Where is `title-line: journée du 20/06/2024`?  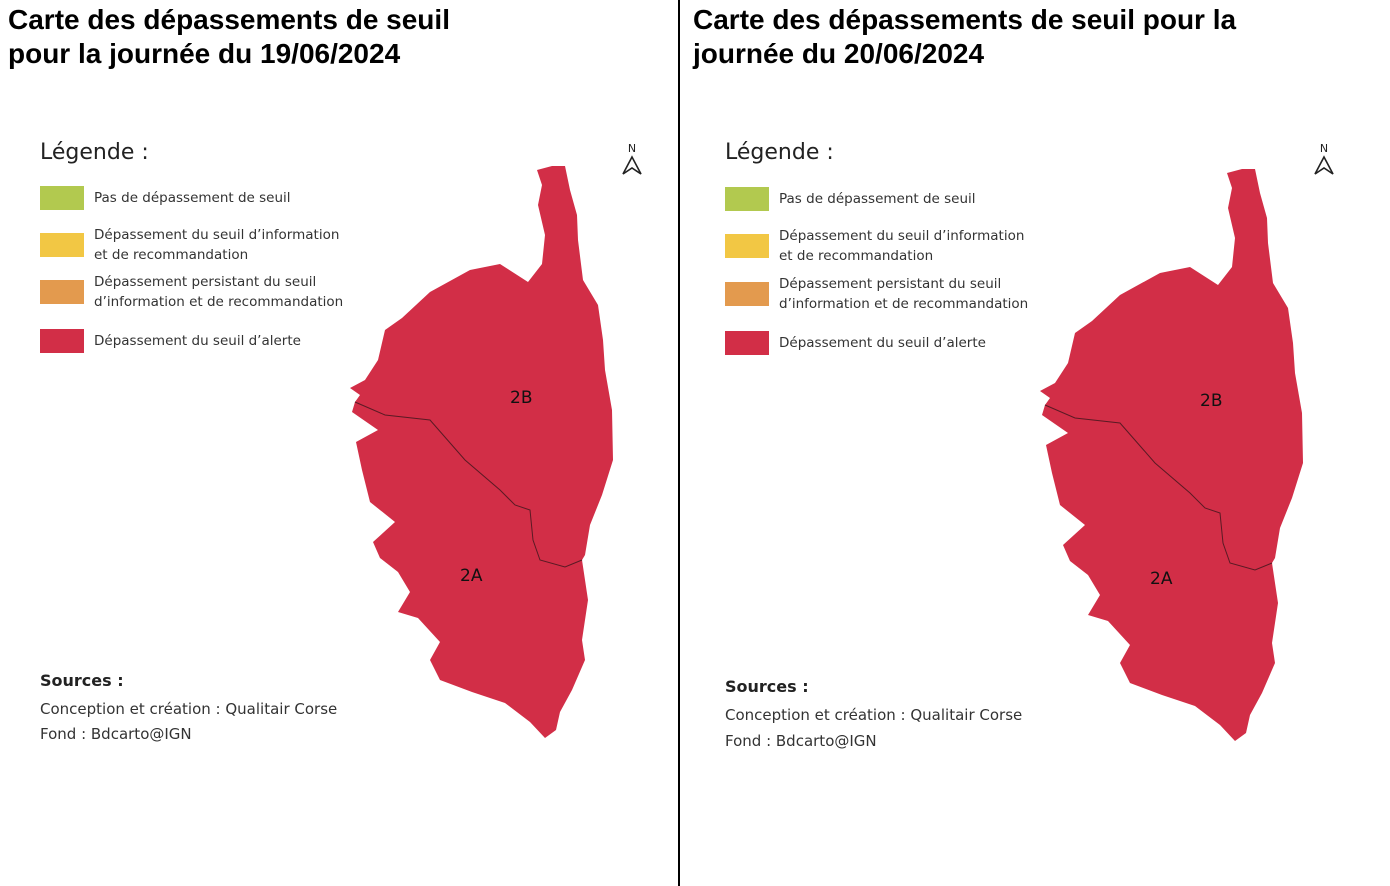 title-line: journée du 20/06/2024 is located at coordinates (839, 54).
--
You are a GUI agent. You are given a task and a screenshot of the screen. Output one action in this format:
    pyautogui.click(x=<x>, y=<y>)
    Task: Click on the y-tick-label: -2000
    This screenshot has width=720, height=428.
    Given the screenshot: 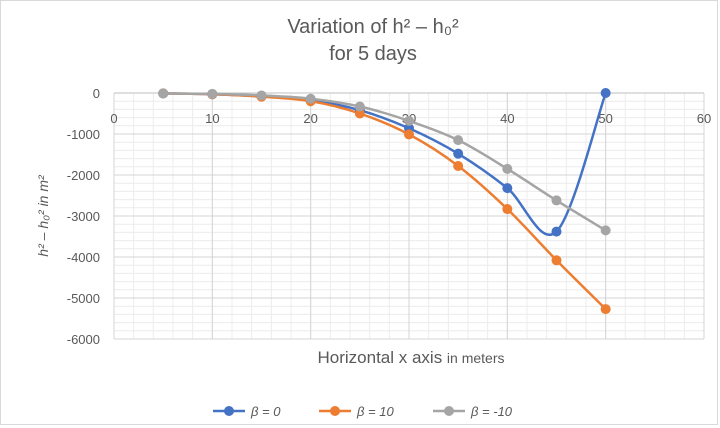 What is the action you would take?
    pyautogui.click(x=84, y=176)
...
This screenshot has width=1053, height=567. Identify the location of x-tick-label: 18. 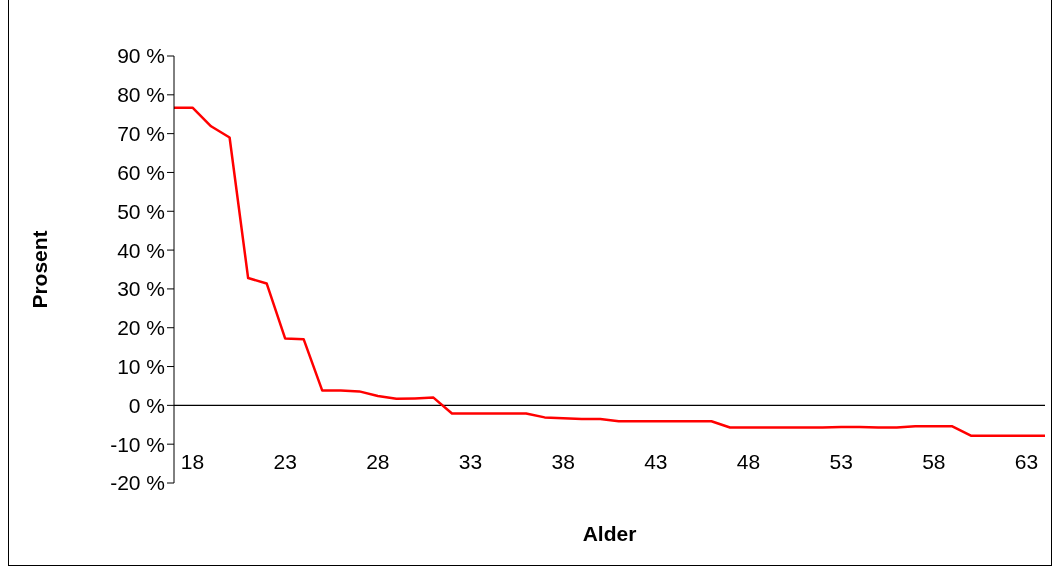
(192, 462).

→ TASK PROMPT:
Rewrite the stretch from the row line containing "This screenshot has width=1053, height=567." through the line containing "(192, 462).", replacing "Identify" with "Find" and changing nothing else. Give only those lines, and leave the pictures out.

→ RESULT OF THIS TASK:
This screenshot has width=1053, height=567. Find the location of x-tick-label: 18. 
(192, 462).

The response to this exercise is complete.